Last year was exceptionally strong in the US, with $4.8 billion being spent at auctions, an increase of 21 percent from the previous year.

British auction houses also put in a solid performance to secure third place with $2.8 billion in sales, up 35 percent from 2013.

"Demand is constant and aggressive on every continent...notably from museums," says Ehrmann.

"More museums were created between 2000 and 2015 than during the entire 19th and 20th centuries," adds Wang Jie, president of and Artron group.

The phenomenal expansion saw a new museum opening every day somewhere in the world, led by growth in Asia, he says.

"A museum needs a minimum of 3,000 to 4,000 quality works to be credible ... (and) is not meant to get rid of its acquisitions," he adds.

And even though top valued lots represented only a small proportion of the total market, they were key to the US and Britain maintaining top positions.

Eighty-three of the 125 sales worth $10 million or more were conducted in the US. These sales represent only 1 percent of lots but 75 percent of US sales volume.

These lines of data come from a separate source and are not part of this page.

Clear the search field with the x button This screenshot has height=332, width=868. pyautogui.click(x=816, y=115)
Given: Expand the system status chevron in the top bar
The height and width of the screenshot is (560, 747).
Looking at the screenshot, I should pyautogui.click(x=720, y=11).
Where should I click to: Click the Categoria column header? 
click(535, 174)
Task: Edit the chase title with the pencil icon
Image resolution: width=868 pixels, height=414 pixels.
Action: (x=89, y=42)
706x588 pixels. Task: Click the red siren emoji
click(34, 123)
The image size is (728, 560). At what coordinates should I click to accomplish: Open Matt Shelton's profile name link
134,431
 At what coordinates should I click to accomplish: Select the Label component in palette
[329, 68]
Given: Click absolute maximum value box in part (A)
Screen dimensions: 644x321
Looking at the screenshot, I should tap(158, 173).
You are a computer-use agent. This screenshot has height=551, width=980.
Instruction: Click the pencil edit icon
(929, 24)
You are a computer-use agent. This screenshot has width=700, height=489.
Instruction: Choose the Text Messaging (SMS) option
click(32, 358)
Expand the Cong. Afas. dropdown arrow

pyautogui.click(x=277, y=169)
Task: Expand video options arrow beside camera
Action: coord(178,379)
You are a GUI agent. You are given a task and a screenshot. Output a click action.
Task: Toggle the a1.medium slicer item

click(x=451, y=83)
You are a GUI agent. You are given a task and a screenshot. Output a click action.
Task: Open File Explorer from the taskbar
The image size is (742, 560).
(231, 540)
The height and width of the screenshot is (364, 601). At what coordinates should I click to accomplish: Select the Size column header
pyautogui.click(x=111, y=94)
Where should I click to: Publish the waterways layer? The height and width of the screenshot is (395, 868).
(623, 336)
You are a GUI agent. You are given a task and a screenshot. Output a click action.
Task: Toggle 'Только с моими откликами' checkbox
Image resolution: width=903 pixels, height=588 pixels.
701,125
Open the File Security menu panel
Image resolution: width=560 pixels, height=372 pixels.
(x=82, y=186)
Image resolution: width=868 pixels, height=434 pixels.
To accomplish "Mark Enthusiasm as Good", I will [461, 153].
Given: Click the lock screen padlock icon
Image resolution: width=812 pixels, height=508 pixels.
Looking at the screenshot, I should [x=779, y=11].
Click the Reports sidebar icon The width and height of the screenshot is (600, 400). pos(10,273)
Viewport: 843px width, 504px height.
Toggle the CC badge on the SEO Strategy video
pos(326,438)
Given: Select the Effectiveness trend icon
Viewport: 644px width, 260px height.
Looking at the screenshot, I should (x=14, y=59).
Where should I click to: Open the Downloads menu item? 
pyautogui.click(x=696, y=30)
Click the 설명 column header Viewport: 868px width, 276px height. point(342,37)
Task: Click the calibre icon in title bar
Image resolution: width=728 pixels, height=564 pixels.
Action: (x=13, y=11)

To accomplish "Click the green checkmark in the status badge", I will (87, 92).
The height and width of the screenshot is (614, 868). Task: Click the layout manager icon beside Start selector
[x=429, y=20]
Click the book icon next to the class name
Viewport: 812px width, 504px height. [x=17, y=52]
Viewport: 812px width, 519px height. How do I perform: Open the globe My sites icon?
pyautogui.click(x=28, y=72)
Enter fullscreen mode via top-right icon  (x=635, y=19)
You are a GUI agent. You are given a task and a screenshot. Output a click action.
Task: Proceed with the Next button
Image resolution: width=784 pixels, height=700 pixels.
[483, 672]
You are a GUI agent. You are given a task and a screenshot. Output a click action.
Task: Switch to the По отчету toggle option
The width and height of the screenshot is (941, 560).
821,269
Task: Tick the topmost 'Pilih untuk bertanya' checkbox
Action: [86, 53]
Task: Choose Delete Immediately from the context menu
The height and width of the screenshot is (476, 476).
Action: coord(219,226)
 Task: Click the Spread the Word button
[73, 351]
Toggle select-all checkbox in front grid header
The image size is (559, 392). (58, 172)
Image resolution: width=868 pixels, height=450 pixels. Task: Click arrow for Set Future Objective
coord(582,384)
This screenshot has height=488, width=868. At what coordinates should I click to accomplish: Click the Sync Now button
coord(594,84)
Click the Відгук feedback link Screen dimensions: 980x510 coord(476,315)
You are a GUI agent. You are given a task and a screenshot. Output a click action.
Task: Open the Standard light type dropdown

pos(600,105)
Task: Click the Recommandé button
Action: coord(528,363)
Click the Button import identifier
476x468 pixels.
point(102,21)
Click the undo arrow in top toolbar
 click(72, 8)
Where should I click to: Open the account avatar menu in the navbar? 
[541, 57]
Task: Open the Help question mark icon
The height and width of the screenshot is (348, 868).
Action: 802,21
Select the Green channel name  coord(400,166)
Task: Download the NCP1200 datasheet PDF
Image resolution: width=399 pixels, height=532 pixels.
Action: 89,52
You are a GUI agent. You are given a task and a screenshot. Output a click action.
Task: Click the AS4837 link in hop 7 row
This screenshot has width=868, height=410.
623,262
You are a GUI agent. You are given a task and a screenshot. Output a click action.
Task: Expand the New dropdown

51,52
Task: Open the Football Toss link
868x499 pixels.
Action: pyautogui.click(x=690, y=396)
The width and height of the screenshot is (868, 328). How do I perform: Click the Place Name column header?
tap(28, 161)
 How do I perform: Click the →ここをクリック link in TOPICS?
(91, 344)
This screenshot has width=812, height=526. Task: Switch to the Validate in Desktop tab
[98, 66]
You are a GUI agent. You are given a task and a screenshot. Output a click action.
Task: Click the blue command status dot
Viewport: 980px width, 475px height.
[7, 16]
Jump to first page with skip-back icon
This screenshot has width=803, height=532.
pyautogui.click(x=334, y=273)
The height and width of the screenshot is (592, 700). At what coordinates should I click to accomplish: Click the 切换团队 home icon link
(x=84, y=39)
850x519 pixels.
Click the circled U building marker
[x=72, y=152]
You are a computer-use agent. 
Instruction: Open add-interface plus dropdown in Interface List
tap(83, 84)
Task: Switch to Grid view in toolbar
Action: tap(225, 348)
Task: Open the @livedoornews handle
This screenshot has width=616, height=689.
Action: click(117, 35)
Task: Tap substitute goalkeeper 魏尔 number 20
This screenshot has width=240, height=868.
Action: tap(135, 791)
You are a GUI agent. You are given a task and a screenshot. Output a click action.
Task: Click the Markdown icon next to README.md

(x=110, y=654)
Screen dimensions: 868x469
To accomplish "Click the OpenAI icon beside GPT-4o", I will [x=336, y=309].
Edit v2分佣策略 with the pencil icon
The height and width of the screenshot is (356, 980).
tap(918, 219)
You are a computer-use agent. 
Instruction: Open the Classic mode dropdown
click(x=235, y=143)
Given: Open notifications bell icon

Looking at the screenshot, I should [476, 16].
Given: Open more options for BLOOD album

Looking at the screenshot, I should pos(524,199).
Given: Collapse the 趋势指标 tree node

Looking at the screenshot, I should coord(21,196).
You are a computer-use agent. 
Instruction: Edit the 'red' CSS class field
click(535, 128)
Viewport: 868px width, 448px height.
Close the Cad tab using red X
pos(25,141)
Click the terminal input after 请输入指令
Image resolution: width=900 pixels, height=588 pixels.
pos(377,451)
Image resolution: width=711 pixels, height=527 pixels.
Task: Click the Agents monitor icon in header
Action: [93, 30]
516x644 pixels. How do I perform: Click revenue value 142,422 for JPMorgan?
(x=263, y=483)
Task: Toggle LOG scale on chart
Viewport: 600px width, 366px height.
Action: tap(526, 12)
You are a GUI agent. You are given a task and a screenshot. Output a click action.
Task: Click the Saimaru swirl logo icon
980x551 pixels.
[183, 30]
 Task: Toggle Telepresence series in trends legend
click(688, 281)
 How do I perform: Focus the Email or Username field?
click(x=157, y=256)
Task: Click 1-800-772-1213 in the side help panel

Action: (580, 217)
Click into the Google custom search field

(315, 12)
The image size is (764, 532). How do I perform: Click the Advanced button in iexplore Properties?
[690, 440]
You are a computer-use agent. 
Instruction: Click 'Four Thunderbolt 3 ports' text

One of the most spectacular auction results of the year saw Black Fire 1, a 1961 work by American abstract expressionist Barnett Newman, sell for $84 million in New York in May. It had a presale estimate of $39 million.

Artprice also says that the upper threshold for works could soon scale new heights. The $100 million ceiling for a single work was first breached in the 2000s. This month, a work by Gauguin sold privately for $300 million, according to the New York Times.

The $1-billion-mark could soon be reached, according to Artprice.

"Twenty years ago, America and Europe accounted for more than 95 percent" of sales, says Ehrmann, whereas today, buyers are active "on all continents without exception".

Art, he says, "has become an investment category in its own right, reliable, stable over time and much less prone to turbulence that the stock market".